The opinion of the court was delivered by: John F. Grady, United States District Judge
Pending before the court is the plaintiff Lila T. Gavin's motion for attorney's fees, pursuant to 28 U.S.C. § 1447(c), for the defendants' allegedly unreasonable removal of this case from state court. On the appeal of the merits, the Seventh Circuit held that the fraud alleged by the plaintiff was not "in connection with" the purchase or sale of MediaOne stock within the meaning of the Securities Litigation Uniform Standards Act ("SLUSA"), so that there was no federal question entitling the defendants to removal. Gavin v. AT&T Corp., 464 F.3d 634 (7th Cir. 2006). The case was reversed with instructions to dismiss. Id. The question of attorney's fees was not before the Court.
In an order of May 14, 2007, we ruled that the defendants are liable for fees because they had "lacked an objectively reasonable basis for seeking removal," the test expressed in Martin v. Franklin Capital Corp., 546 U.S. 132, 141 (2005). We cited the numerous statements in Judge Posner's opinion in Gavin indicating that the exchange of shares in this case could not reasonably be considered to have occurred "in connection with" the merger. We concluded that "this language from the Seventh Circuit opinion is thoroughly inconsistent with any notion that there was an objectively reasonable basis for the removal. The opposite conclusion is compelled by the Court's language." Order of May 14, 2007 at 4. We ordered the parties to proceed with an effort to determine the appropriate amount of fees in accordance with our Local Rule 54.3. Id. at 4-5.

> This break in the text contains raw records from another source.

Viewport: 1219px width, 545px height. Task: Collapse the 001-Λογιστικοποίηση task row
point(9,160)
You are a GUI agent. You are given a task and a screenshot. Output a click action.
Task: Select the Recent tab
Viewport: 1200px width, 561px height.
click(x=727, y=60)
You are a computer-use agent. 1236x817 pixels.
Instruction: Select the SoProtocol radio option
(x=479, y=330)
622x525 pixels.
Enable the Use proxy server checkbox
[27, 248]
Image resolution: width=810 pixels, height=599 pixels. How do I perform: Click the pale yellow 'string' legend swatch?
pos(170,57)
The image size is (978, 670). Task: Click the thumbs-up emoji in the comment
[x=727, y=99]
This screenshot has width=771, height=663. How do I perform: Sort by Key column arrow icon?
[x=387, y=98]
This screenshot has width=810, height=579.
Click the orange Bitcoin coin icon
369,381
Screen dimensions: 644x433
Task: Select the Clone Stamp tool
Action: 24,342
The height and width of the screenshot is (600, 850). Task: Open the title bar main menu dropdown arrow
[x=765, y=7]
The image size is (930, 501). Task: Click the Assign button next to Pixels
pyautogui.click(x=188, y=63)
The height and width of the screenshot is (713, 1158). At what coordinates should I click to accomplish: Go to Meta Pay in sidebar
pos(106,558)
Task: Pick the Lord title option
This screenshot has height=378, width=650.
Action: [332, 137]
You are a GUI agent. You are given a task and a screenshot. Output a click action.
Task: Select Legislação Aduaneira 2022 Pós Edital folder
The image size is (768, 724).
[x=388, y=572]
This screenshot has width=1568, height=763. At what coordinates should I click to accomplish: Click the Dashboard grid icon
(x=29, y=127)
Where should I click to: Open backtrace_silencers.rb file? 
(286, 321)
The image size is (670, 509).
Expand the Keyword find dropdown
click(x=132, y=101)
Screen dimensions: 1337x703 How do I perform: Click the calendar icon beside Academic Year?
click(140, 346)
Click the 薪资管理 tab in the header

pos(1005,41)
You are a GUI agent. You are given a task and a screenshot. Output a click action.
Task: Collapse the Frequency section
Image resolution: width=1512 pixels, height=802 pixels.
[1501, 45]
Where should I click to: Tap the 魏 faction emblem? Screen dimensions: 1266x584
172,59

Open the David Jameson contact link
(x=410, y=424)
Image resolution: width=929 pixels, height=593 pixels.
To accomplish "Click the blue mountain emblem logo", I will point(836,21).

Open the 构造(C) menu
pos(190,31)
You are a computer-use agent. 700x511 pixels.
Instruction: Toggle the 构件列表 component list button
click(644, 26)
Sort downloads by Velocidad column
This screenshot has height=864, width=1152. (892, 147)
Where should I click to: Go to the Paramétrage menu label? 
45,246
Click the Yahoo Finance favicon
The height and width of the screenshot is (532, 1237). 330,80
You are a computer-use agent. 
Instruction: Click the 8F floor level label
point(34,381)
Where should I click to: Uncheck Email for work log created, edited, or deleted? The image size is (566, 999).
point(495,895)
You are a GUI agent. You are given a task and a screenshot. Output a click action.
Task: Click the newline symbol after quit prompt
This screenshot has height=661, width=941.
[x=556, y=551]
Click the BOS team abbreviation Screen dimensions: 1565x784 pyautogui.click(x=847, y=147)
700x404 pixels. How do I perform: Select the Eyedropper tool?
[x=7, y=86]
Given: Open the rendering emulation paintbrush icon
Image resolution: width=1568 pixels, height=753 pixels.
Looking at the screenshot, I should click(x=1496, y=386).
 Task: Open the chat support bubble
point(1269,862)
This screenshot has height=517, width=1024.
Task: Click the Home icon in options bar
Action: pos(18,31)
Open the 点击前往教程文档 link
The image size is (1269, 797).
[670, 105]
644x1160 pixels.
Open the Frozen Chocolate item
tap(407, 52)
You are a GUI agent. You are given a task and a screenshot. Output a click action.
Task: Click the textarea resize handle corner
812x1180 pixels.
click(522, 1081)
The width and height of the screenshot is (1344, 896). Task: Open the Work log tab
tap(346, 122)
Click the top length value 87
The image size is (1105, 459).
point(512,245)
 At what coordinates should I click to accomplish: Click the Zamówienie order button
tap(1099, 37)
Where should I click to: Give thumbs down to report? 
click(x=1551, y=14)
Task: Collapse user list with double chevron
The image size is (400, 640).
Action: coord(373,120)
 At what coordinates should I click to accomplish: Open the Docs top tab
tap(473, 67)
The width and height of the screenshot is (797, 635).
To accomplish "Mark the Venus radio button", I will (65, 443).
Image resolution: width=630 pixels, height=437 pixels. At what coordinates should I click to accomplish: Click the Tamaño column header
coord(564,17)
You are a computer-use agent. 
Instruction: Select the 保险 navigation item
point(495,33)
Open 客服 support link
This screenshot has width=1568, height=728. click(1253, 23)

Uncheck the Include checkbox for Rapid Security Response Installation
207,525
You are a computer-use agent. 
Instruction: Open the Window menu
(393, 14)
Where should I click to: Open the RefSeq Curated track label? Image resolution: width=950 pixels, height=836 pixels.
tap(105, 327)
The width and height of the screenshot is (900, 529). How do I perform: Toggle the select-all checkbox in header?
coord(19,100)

The parties were unable to agree on a reasonable amount of fees, and plaintiff has now filed a voluminous fee petition seeking $574,623.50 in attorney's fees and $39,445.34 in costs allegedly incurred as a result of the removal. Defendants have responded to the motion on the merits and, in addition, have asked for reconsideration of the May 14, 2007 order holding that the removal had been objectively unreasonable.
We believe the motion for reconsideration is deserving of attention. Plaintiff objects that it comes too late, having been filed more than 10 days after May 14, 2007. But the order of May 14 was not a final, appealable order and can be changed at any time before final judgment. As the Court observed in Diaz v. Indian Head, Inc., 686 F.2d 558, 562-63 (7th Cir. 1982):
As Professor Moore has observed:
Since a lower court cannot by its law of the case bind a higher court having appellate jurisdiction over it, the only sensible thing for a lower federal court . . . to do is to set itself right instead of inviting reversal above, when convinced that its law of the case is substantially erroneous.
Moore's Federal Practice ¶ 0.404, at 407 (1982) (footnotes omitted).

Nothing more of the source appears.